I won’t be so callous as to dismiss such positions up front. It is entirely understandable that such concerns would arise, especially in the midst of so many cowardly terrorist attacks on our own soil. These viewpoints are born from a desire to keep our children safe from harm — this fact alone is enough cause to applaud their passion. Nonetheless, I stand firmly in support of a position that has been affirmed time and again by the laws of our nation and by the Supreme Court: the right to bear arms is an individual civil liberty provided by the Constitution of the United States, and like any other Constitutional right it extends to all citizens of the republic for which it stands.

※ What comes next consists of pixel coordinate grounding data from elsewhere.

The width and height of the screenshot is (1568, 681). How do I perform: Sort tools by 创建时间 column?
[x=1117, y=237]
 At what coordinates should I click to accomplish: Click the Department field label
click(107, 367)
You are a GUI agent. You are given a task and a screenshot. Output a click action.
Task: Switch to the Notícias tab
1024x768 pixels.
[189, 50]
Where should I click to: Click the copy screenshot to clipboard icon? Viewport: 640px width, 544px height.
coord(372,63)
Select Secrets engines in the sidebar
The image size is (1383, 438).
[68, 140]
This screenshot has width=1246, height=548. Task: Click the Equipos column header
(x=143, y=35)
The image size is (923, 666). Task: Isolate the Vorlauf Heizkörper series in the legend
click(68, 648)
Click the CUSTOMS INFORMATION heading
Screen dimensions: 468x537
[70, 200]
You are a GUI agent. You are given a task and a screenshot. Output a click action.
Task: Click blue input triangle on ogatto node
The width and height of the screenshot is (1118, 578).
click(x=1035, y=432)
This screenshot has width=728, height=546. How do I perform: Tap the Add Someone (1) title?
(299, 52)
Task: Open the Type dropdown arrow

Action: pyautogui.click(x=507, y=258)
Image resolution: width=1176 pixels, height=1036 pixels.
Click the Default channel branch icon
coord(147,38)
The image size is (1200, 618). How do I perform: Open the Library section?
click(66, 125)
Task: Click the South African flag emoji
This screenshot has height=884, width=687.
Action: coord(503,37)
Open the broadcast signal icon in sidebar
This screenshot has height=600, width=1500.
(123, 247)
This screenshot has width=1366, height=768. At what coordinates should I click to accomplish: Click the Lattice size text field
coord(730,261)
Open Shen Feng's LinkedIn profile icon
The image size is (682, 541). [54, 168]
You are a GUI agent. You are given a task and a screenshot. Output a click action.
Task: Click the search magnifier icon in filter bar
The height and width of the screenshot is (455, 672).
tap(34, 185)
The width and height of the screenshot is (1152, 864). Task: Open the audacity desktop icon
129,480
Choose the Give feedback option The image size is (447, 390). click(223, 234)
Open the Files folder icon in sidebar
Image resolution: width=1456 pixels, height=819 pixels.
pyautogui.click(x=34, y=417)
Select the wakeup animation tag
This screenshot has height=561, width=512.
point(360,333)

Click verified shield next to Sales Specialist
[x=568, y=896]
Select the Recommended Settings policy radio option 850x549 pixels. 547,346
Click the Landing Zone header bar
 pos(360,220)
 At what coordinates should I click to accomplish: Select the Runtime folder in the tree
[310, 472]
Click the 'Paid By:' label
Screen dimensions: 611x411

In support of this argument, I will not be examining whether firearms have any place in the modern age. To discuss such matters is to complicate an already heated discussion, so I leave that for another time. Instead, I will focus specifically upon the Second Amendment as a law and as a Constitutional right. In other words, why should we defend the right to bear arms as a national law? On what grounds can we point to the Second Amendment and say that it ought to be as fundamental an American right as the right to free speech or the right to vote?

The answer lies in the assumption that the Constitution is established as the “supreme law of the land.” That is, neither the federal nor state governments have the legal authority to override it. All American citizens must abide by the Constitution’s provisions because it applies to all of them equally. The civil liberties provided by the Constitution and its amendments, likewise, also extend to all American citizens. It is therefore the sole foundation for the country’s legal frameworks; the law must accommodate the Constitution and not the other way around.

This assumption is vastly important, because it implies that one cannot legally claim that only a part of the Constitution applies to the people. The entire Constitution applies to everyone. Therefore, every single one of the individual rights granted by the Constitution also applies to everyone. Individuals can choose not to exercise those rights, but they are nonetheless granted the agency to decide. The Second Amendment is part of this package deal, for to question any one part of the Constitution is to question all of it.

Let us entertain a ridiculous extreme where we treat these other amendments with the same heavy-handedness. Could you imagine a world where publishing a Facebook post requires a full background check in the name of “free speech control?” Or perhaps a world with new disenfranchisement laws in the name of “civil rights control?” I exaggerate, of course, but such examples highlight the possibilities opened by a Pandora’s box of endless gun control. An endless cycle of law after law to limit any legally granted rights negates the point of those rights. If a government can justifiably push its own founding principles aside to satisfy an agenda, then what right has it to call itself a democracy?

This is the true cost of condemning the Second Amendment so harshly. If we can place so much constraint and oversight upon one amendment, then it carries dire consequences for the other 26. The word of law would mean nothing, because it could be so easily ignored. The document that protects both the freedom of speech and the right to vote might as well not exist at all, little more than blotches of ink on ancient paper. Nothing would stand between the welfare of the individual and the tyranny of others more powerful. Is it worth setting such a dangerous precedent for our other civil liberties by placing so many constraints on just one?

As with any cherished right, there are sensible limits set by laws. No right is infinite, for one’s liberties end where another’s begin. This is as true for gun rights as it is for free speech or any other liberties. However, when we trim one right to make way for these limits, we should take great care not to accidentally cut down our other rights with them.